Indian army officer (1924–2016)

Major General Hardev Singh Kler, (3 September 1924 – 27 May 2016) was an Indian Army officer, known for leading India's first brigade which secured vital inroads to Dacca during the liberation of Bangladesh in Indo-Pakistani War of 1971 for which he was awarded with Maha Vir Chakra.

== Early life==
Kler was born on 3 September 1924 in Kakrala Kalan village near Ludhiana, Punjab, India into a military family. His father Chhajja Singh was an Honorary Captain, his elder brother Shamsher Singh also served in Indian Army, his younger brother Gurdev Singh Kler retired as a Lieutenant General, and Kler's son Devender Jeet was a decorated Indian Air Force veteran.

== Army career ==
Kler was commissioned into the Indian Army in 1943, and in 1965 he was deployed as the General Staff Officer 1 of the 19th Infantry Division. Serving as a Brigadier, Kler played a major role in the India–Pakistan war of 1971. Kler led the 95 Mountain Brigade in the war.

===1965===

Lt. Col. Kler did not lead the assault column at Haji Pir Pass, but as GSO-I of 19 Infantry Division, he was centrally involved in the operational planning and control of the sector, including actions linked to the capture and holding of Haji Pir Pass.

===1971===

Among the architects of the 1971 victory, is known for his battlefield leadership and iron resolve. Commanding 95 Mountain Brigade, he spearheaded a lightning advance through Kamalpur, Jamalpur and Mymensingh, breaking fortified Pakistani defences and reaching the outskirts of Dacca in barely ten days. His handling of the Jamalpur battle reflected both martial honour and ruthless clarity of purpose.

== Maha Vir Chakra ==
Kler was awarded the Maha Vir Chakra, India's second highest gallantry award, in 1972.
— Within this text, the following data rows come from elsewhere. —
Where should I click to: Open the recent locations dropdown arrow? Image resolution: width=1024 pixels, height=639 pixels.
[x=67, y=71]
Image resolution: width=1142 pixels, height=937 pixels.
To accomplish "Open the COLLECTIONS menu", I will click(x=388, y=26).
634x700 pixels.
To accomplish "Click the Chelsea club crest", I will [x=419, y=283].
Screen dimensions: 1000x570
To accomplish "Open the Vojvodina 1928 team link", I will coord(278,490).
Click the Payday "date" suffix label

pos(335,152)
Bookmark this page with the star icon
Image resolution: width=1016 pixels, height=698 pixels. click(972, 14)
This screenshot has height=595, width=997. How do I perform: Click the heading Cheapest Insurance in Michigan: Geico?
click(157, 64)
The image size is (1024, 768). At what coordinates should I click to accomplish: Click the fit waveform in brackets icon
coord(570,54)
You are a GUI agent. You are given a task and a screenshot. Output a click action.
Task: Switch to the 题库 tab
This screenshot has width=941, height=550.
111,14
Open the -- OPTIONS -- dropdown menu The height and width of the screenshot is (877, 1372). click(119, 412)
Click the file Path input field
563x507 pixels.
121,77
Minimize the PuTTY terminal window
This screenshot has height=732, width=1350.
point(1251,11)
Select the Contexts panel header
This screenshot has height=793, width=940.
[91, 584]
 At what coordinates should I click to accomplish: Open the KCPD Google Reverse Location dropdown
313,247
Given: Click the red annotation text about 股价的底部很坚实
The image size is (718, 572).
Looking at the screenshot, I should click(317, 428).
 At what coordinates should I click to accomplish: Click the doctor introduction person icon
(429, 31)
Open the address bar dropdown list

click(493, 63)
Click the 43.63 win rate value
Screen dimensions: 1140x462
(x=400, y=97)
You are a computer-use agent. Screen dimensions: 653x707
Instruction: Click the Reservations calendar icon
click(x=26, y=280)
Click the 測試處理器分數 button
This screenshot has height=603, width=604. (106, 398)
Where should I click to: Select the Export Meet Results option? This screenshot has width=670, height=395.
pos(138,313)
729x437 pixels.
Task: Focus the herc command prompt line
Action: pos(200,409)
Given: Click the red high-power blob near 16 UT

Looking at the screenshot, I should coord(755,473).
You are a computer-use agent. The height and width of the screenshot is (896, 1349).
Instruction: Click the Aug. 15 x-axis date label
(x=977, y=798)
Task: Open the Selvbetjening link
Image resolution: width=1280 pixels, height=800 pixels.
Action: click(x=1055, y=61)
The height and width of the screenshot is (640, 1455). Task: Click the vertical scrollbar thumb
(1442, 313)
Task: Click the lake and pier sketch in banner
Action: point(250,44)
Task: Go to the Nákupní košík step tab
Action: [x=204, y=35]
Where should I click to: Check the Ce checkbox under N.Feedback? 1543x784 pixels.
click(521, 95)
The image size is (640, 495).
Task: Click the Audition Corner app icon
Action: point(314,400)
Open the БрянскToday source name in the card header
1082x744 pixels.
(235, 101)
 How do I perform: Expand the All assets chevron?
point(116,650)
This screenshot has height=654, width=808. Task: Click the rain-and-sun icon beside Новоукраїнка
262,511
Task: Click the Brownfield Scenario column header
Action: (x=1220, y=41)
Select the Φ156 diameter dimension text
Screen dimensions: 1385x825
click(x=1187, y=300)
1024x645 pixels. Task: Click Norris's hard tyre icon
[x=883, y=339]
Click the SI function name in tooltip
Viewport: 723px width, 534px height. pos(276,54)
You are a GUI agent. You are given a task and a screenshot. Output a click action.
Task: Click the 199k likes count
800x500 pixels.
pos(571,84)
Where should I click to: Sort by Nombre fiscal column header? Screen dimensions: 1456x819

Gazette Notification: 12 Pres/1972,8.2.71

Date of Award: 1972
Citation:
Brigadier Hardev Singh Kler was commanding a Mountain Brigade on the Eastern Front during the recent operations against Pakistan. He led the advance from Kamalpur uplo river Turag, which involved clearing of enemy opposition at Kamalpur, Bakshiganj, Jamalpur, Tangail, Mirzapur and the west bank of River Turag, in addition to several delaying on by the enemy in between. During all these actions, Brigadier Hardev Singh Kler was personally present with the leading troops and directed the operations with complete dis-regard for his life. His handling of the troops during Jamalpur battle showed great professional skill and by personally going into the thick of the battle, he provided great inspiration of his troops who had laid siege behind enemy positions south of Jamalpur. Despite heavy casualties, he directed the operations so skilfully and courageously that all attempts by the enemy to break through were foiled. He inflicted heavy casualties on the enemy and captured 379 prisoners as well as large quantities of weapons and ammunition.
Throughout these operations, Brigadier Hardev Singh Kler displayed outstanding courage, inspiring leadership and complete disregard of personal safety in the face of the enemy in Keeping with the best traditions of the Army.

== Death ==
Kler died in Walnut, California on 27 May 2016, at the age of 91.

== In popular culture ==
- The surname Kaler of the lead character in the Hindi movie "Border 2" portrayed by Sunny Deol is loosely inspired by him.